Norfolk Boreas DCO update: Marine Recovery Fund

Norfolk Boreas’ planning consent has been tweaked rather than rewritten. On 18 December 2025 the Secretary of State made a non‑material change to the Norfolk Boreas Offshore Wind Farm Order 2021; it came into force on 19 December and was published later that week. The amendment lets the project use the new Marine Recovery Fund when dealing with cable‑related impacts inside the Haisborough, Hammond and Winterton Special Area of Conservation (HHW SAC). The instrument is listed on legislation.gov.uk as SI 2025/1362, published on 24 December 2025.

Here is the change in plain English. The Order adds a definition of Defra, confirms Norfolk Boreas Limited as the “undertaker”, corrects several map coordinates, and-most significantly for learners-updates how biodiversity compensation in the HHW SAC can be delivered. If the required area of marine debris removal cannot be achieved, the developer may ask the Secretary of State to approve a payment into the Marine Recovery Fund instead, with Defra confirming the sum. Monitoring results must be sent at least annually to the Secretary of State, the Marine Management Organisation (MMO) and the relevant statutory nature conservation body, and any ineffective measures must be improved and implemented as approved. These points follow the text of the amending Order alongside Defra’s Marine Recovery Fund guidance.

A quick refresher for your class notes: a Development Consent Order (DCO) is the single consent used for nationally significant infrastructure projects such as offshore wind. It sets what can be built, the conditions to follow, and can include powers like compulsory purchase. That is why small post‑consent tweaks can matter. The government’s own guidance describes the DCO as the key outcome of the process, capturing the works, powers and requirements in one legal instrument.

What counts as a “non‑material change”? There isn’t a fixed legal definition; instead, the 2011 Regulations set the process for these small changes and require publicity and consultation before a decision. The emphasis is on proportionate adjustments that don’t fundamentally alter impacts. Government papers also acknowledge the grey area here and the need to keep the change route efficient. For students, the takeaway is that ‘non‑material’ is judged case by case, not by a checklist.

Who does what? Defra now operates the Marine Recovery Fund and will confirm any agreed payment. The Secretary of State decides whether using the Fund is acceptable in principle. The MMO remains the licensing and enforcing body for any deemed marine licences within the DCO and receives the monitoring reports. Natural England, as the statutory nature conservation body for English waters, advises on site condition and measures. These roles are set out across Defra and MMO guidance.
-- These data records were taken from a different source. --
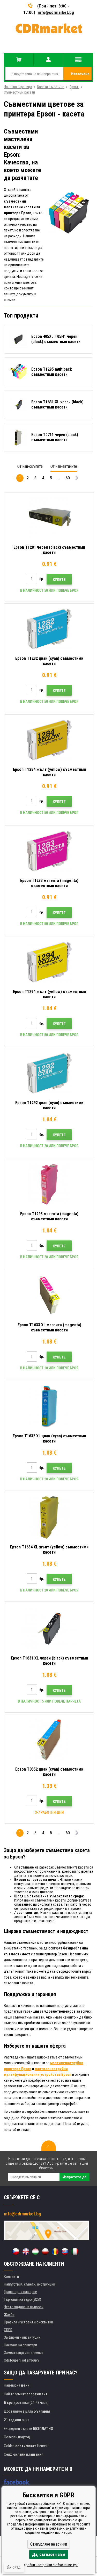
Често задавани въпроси (23, 2307)
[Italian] (74, 2251)
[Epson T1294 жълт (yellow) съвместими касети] (49, 962)
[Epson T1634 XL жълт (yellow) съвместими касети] (49, 1517)
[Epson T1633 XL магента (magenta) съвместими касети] (49, 1295)
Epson (74, 87)
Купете (59, 579)
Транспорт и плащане (20, 2291)
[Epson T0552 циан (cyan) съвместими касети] (49, 1739)
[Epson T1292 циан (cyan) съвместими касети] (49, 1073)
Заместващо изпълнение (23, 2352)
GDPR (8, 2330)
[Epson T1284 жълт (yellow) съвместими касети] (49, 740)
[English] (25, 2251)
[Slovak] (65, 2251)
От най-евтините (63, 466)
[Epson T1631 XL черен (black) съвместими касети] (49, 1628)
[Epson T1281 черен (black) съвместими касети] (49, 517)
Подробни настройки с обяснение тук (48, 2565)
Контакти (11, 2276)
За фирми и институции (22, 2337)
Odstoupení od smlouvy (21, 2360)
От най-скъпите (30, 466)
What is the HHW SAC, and why is it sensitive? Off the Norfolk coast, the site spans around 146,759 hectares of shifting sandbanks and biogenic reef-home to communities like the tube‑building ross worm (Sabellaria spinulosa). Cables laid or protected across such features can disturb habitats, so consent typically includes compensation to keep the national protected‑site network coherent. JNCC’s site profile is a helpful primer for learners exploring marine protected areas.

So what is the Marine Recovery Fund in practice? Parliament created the Fund’s legal basis in the Energy Act 2023. Secondary legislation made it live on 17 December 2025 and Defra published how developers can apply. In short, where approved, a payment into the Fund can discharge a project’s compensation condition, and the Fund then delivers strategic measures at scale-sometimes across multiple schemes-rather than each project running its own small, isolated project.

What it means for you as a learner or teacher: this amendment is a live example of “strategic compensation”. We are moving from project‑by‑project fixes to pooled, longer‑term measures that can add up ecologically and keep energy projects moving. It’s also an example of adaptive management: if debris removal can’t reach the target, an approved Fund payment can step in, while monitoring still checks whether nature is recovering. Defra’s guidance and library set out the kinds of measures on offer.

Accountability remains. Annual monitoring must be submitted to the Secretary of State, MMO and the statutory nature conservation body, with proposals to address any shortfall then implemented once approved. Where a Marine Recovery Fund payment is agreed, the developer can be discharged from delivering those specific compensation works once payment (or a contract with instalments) is in place-but they must keep to the payment schedule. This mirrors how the Act and regulations allow Fund payments to meet compensation conditions.

For your wider reading, the MMO has also published standardised guidance on post‑consent environmental monitoring for offshore wind. It’s useful context for how data from sites like HHW SAC are gathered and compared over time, and it explains the methods developers are expected to follow at sea after consent.